[How to complete this task]
Your task is to copy the lines of the data below from the line holding "[X-Twitter] (165, 2485)" through the line holding "PÁGINA PRINCIPAL (168, 534)", inclusive, exactly and with nothing added.

[Data shown]
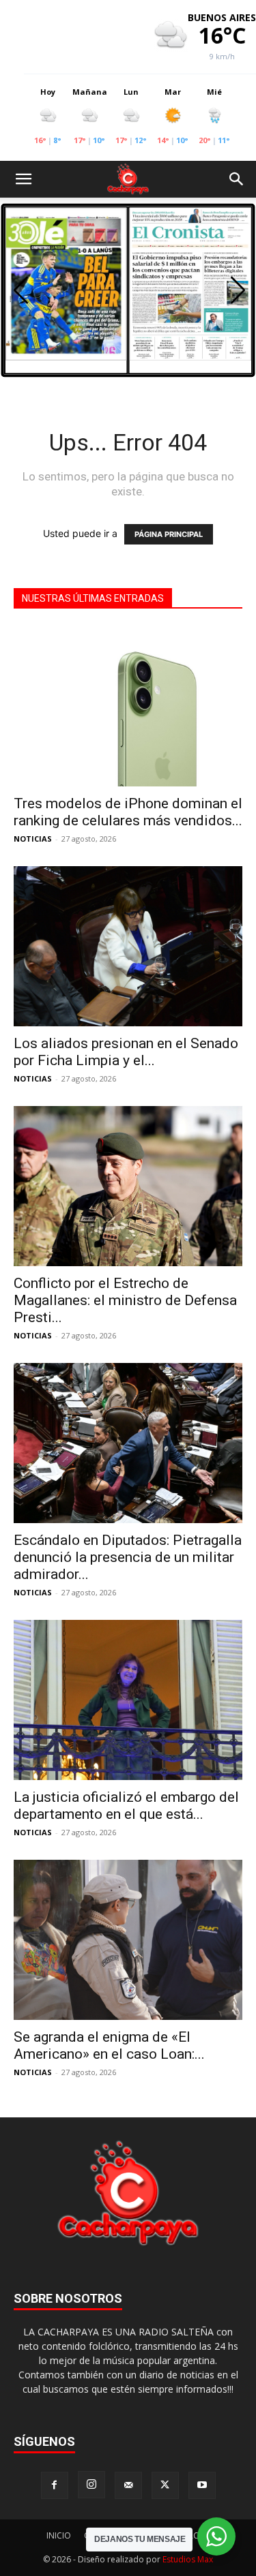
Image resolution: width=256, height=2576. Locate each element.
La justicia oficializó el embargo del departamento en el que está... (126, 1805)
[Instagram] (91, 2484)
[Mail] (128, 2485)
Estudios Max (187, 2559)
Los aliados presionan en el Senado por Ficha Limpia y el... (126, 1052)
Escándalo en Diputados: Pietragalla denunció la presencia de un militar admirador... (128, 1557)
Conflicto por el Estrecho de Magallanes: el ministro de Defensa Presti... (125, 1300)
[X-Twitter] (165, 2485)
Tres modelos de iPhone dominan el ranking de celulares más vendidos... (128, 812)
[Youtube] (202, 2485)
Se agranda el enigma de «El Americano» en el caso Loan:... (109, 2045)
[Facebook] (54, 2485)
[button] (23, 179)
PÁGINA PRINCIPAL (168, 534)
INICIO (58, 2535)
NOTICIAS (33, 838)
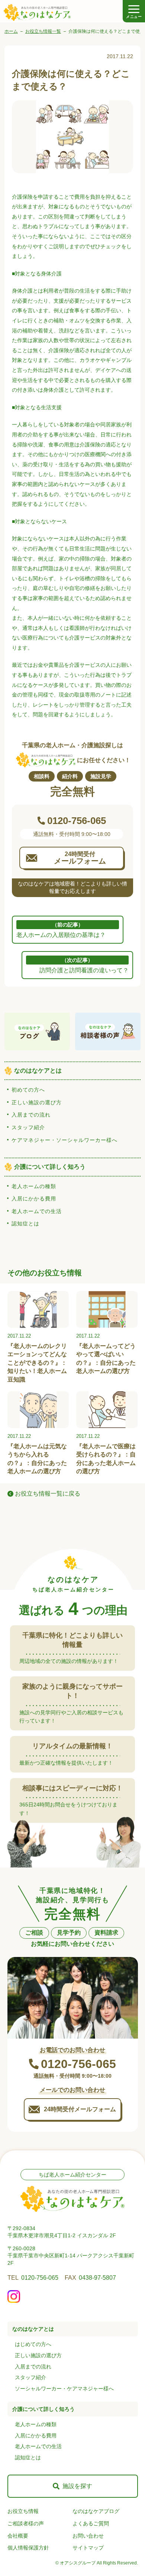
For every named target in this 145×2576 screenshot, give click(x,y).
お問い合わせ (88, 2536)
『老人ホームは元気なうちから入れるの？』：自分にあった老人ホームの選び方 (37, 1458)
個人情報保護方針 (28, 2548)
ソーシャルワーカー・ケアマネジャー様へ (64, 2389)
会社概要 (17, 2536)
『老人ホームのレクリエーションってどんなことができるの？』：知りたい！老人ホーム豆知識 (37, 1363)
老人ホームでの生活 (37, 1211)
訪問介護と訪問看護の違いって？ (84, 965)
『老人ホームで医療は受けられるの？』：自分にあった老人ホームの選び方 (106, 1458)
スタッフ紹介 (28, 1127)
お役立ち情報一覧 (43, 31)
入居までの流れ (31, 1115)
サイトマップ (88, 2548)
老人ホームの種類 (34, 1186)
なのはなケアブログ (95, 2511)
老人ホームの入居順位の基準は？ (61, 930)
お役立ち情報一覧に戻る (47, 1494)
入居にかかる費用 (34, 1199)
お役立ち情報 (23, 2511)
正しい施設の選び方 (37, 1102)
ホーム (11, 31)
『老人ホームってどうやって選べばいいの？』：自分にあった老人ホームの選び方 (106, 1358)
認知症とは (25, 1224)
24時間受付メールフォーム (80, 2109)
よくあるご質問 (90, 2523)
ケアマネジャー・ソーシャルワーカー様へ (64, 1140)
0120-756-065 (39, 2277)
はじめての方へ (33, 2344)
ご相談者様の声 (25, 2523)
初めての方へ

==

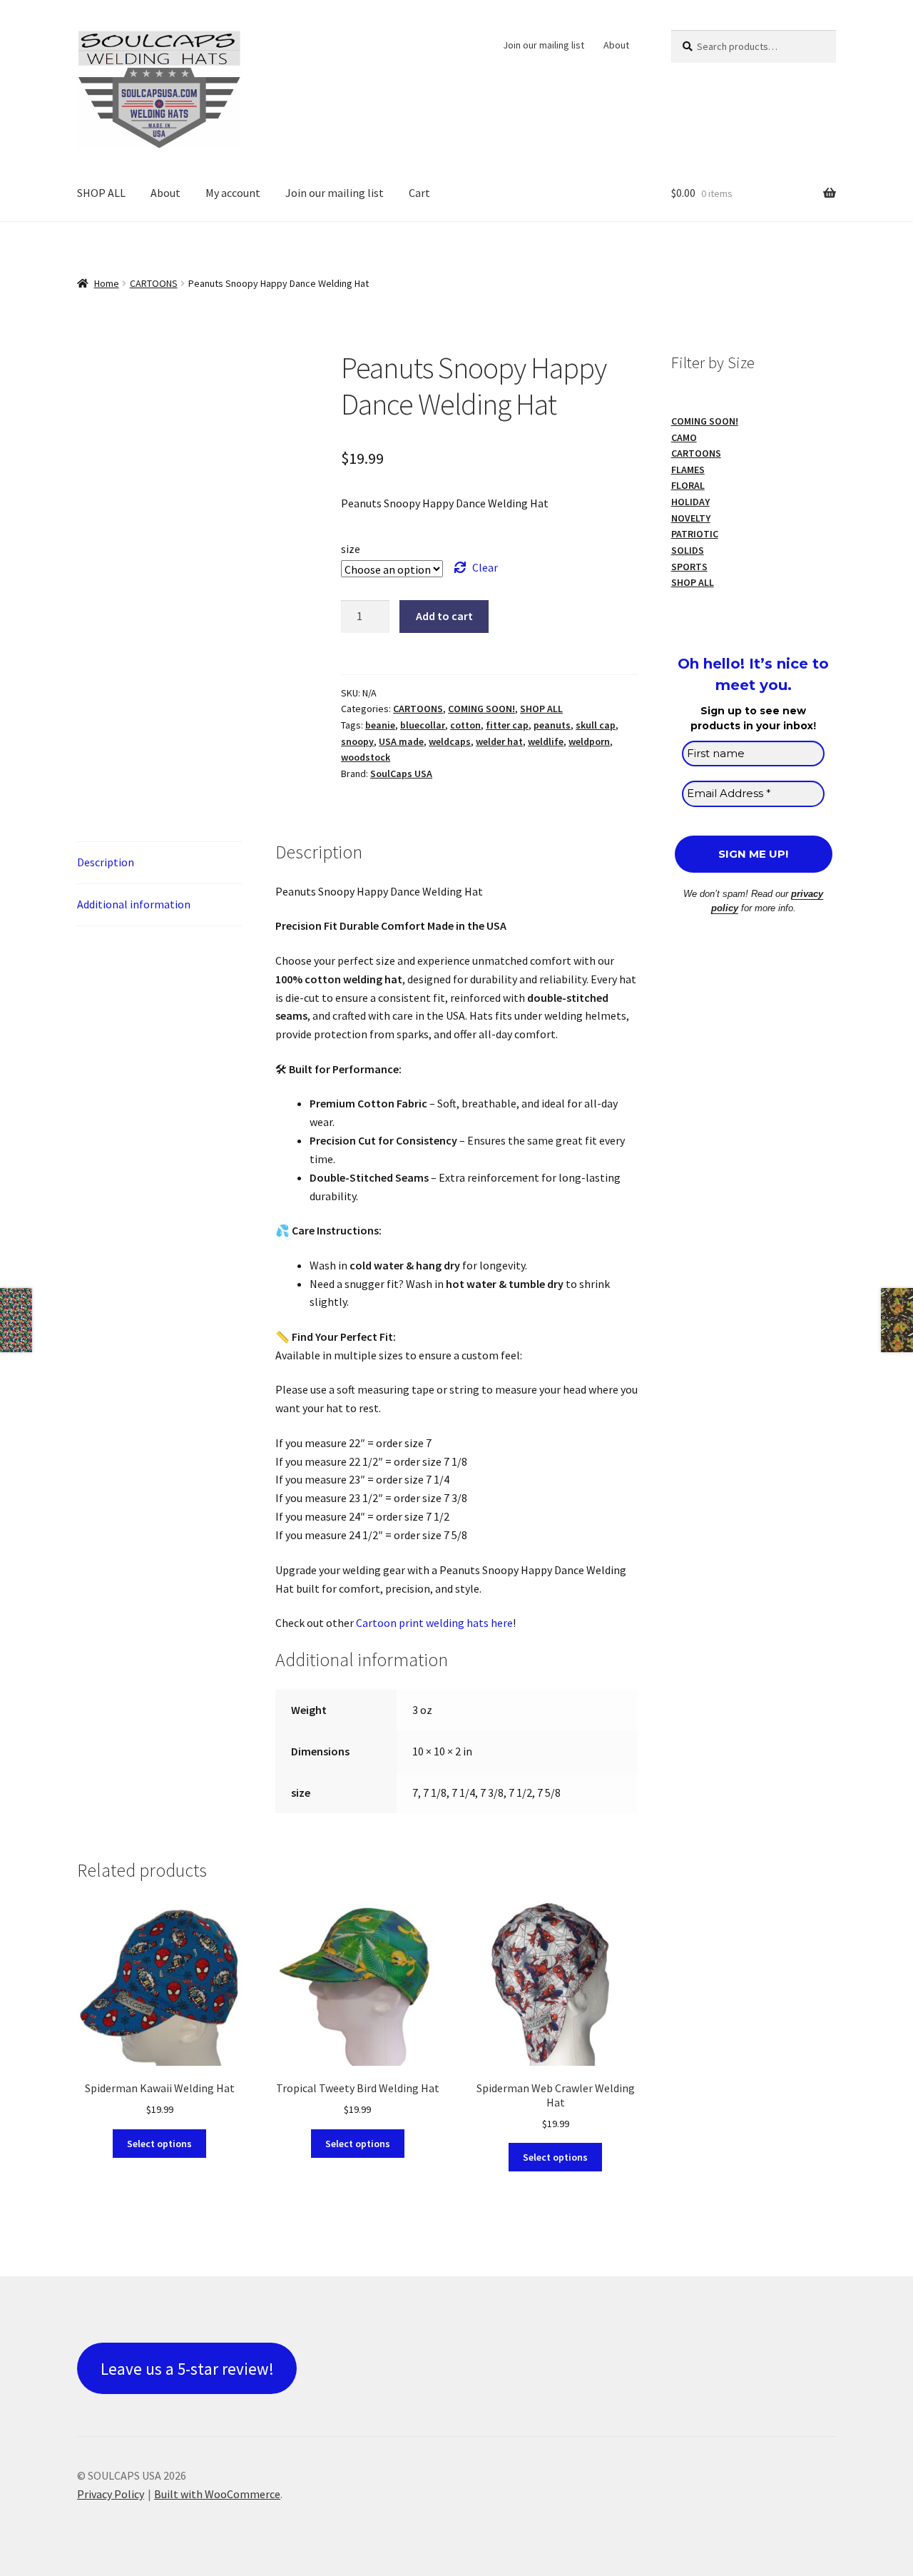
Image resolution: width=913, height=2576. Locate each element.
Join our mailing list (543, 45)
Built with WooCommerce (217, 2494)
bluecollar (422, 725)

[Task response]
[X-Twitter] (165, 2485)
Tres modelos de iPhone dominan el ranking de celulares más vendidos... (128, 812)
[Youtube] (202, 2485)
Se agranda el enigma de «El Americano» en el caso Loan:... (109, 2045)
[Facebook] (54, 2485)
[button] (23, 179)
PÁGINA PRINCIPAL (168, 534)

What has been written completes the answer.